Entries ::
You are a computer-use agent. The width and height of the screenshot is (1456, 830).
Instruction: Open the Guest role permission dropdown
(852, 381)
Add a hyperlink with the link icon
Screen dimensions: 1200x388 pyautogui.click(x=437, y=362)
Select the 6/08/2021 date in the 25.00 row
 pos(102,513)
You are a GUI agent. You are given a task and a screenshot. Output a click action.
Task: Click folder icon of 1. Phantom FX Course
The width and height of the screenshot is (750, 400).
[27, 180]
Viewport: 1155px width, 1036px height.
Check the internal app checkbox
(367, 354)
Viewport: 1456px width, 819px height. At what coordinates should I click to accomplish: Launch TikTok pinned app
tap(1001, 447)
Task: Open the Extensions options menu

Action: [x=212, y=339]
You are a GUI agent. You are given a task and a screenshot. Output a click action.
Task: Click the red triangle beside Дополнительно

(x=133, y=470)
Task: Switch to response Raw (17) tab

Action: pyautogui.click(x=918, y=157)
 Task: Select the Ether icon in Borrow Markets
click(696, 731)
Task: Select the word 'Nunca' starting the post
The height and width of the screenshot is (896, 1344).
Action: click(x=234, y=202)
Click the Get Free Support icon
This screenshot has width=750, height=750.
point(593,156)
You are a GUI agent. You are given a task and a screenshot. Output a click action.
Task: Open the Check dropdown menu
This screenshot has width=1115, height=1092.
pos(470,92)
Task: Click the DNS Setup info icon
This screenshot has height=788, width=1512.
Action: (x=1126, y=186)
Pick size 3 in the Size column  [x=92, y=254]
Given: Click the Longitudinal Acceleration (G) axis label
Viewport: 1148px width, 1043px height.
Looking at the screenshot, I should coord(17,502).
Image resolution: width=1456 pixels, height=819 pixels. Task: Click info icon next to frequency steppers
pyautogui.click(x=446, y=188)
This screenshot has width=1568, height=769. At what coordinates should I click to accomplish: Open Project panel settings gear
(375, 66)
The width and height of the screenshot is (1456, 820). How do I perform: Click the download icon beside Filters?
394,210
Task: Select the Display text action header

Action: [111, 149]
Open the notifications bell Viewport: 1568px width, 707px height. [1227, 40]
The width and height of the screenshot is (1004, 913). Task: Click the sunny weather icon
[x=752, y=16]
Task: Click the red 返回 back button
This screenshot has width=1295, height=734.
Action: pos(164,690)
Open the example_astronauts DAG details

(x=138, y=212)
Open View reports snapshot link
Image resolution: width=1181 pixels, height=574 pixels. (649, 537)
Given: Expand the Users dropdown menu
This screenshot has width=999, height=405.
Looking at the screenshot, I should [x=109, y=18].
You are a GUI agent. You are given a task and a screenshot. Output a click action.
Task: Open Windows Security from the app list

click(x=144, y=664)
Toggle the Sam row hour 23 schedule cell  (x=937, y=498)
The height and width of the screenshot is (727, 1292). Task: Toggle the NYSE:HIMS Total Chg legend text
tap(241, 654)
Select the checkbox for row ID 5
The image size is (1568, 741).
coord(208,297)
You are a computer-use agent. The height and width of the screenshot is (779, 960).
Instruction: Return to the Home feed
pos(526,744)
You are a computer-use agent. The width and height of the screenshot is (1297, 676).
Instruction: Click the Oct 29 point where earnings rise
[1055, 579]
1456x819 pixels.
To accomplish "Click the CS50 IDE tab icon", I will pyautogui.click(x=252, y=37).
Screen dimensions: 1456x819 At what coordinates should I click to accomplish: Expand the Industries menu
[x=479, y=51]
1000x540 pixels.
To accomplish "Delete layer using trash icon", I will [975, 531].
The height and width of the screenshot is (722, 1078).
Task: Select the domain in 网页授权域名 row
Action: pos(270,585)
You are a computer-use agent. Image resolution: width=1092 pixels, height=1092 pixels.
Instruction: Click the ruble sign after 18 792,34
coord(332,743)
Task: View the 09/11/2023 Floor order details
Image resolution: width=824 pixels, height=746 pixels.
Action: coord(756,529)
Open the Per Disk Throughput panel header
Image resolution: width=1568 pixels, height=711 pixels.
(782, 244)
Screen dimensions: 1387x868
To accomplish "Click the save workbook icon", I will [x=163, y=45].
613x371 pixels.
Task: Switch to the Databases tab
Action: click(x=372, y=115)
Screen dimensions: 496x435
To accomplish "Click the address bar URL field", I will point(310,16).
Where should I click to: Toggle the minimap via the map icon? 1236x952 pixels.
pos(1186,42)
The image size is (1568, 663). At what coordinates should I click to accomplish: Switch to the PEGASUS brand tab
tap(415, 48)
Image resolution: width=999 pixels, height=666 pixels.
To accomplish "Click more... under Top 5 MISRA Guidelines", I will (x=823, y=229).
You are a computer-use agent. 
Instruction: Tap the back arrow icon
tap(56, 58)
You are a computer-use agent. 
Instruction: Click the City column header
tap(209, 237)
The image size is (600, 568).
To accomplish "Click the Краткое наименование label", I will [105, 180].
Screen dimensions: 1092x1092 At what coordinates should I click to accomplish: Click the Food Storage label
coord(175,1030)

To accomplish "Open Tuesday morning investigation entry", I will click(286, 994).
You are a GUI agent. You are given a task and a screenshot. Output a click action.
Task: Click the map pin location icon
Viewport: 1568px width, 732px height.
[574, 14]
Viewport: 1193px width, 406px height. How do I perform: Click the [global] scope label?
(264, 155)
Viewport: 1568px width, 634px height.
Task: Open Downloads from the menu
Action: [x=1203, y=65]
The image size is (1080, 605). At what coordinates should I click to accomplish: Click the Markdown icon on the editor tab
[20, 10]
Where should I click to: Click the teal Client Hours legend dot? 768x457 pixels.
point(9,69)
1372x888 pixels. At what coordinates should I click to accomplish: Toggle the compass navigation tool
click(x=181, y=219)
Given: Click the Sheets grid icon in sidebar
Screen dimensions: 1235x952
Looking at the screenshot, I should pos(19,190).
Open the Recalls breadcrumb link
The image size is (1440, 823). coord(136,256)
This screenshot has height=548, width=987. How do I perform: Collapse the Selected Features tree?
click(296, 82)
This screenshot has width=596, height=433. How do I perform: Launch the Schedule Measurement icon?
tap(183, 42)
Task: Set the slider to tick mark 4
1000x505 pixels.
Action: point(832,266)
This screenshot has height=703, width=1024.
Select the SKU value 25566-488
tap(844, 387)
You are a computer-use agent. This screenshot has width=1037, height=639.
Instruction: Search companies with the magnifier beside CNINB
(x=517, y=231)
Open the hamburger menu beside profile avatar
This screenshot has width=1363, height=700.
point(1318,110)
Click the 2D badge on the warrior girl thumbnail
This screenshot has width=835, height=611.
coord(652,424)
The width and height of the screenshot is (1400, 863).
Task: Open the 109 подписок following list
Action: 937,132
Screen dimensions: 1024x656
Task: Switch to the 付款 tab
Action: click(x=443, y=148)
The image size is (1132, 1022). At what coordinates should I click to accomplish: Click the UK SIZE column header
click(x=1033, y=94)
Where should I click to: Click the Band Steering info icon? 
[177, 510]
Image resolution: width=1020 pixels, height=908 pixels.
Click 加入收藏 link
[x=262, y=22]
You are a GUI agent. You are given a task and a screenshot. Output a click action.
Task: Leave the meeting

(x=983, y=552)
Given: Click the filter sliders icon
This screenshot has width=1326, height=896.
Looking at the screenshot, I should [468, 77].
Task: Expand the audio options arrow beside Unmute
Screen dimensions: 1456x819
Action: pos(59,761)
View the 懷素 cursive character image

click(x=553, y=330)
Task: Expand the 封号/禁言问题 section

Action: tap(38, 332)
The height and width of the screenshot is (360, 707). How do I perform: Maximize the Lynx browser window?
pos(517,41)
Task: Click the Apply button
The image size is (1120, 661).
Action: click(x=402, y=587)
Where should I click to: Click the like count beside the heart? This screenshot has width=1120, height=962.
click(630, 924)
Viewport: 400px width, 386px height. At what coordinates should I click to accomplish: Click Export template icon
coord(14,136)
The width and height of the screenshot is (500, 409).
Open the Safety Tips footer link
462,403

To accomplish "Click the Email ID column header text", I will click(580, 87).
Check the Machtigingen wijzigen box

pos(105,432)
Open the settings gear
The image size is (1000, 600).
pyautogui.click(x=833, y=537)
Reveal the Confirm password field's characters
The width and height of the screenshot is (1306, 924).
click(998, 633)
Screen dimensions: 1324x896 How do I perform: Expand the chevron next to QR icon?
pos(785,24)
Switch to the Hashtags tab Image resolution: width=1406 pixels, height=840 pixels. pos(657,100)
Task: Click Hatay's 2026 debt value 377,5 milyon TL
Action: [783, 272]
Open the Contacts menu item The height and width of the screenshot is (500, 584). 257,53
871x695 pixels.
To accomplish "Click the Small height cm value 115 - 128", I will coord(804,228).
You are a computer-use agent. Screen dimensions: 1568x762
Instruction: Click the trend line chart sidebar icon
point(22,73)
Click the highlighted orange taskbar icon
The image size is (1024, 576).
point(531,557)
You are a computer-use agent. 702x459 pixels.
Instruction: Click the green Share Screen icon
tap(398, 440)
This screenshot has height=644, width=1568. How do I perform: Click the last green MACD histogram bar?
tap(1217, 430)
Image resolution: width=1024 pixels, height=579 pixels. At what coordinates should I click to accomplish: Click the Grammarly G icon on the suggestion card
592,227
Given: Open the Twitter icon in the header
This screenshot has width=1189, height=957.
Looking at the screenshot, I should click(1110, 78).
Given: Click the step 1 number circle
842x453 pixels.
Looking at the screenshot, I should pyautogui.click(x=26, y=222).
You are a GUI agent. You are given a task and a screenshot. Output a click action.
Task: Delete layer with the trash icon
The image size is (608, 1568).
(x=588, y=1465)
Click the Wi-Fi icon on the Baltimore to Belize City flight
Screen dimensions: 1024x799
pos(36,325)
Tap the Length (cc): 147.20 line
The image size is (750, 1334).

Written exercise :: Duplicate the records verbatim, starting with the first line and going on through the line containing "click(696, 731)", both ends included.

Task output ::
You are a computer-use agent. The width and height of the screenshot is (1456, 830).
Instruction: Open the Guest role permission dropdown
(852, 381)
Add a hyperlink with the link icon
Screen dimensions: 1200x388 pyautogui.click(x=437, y=362)
Select the 6/08/2021 date in the 25.00 row
 pos(102,513)
You are a GUI agent. You are given a task and a screenshot. Output a click action.
Task: Click folder icon of 1. Phantom FX Course
The width and height of the screenshot is (750, 400).
[27, 180]
Viewport: 1155px width, 1036px height.
Check the internal app checkbox
(367, 354)
Viewport: 1456px width, 819px height. At what coordinates should I click to accomplish: Launch TikTok pinned app
tap(1001, 447)
Task: Open the Extensions options menu

Action: [x=212, y=339]
You are a GUI agent. You are given a task and a screenshot. Output a click action.
Task: Click the red triangle beside Дополнительно

(x=133, y=470)
Task: Switch to response Raw (17) tab

Action: pyautogui.click(x=918, y=157)
 Task: Select the Ether icon in Borrow Markets
click(696, 731)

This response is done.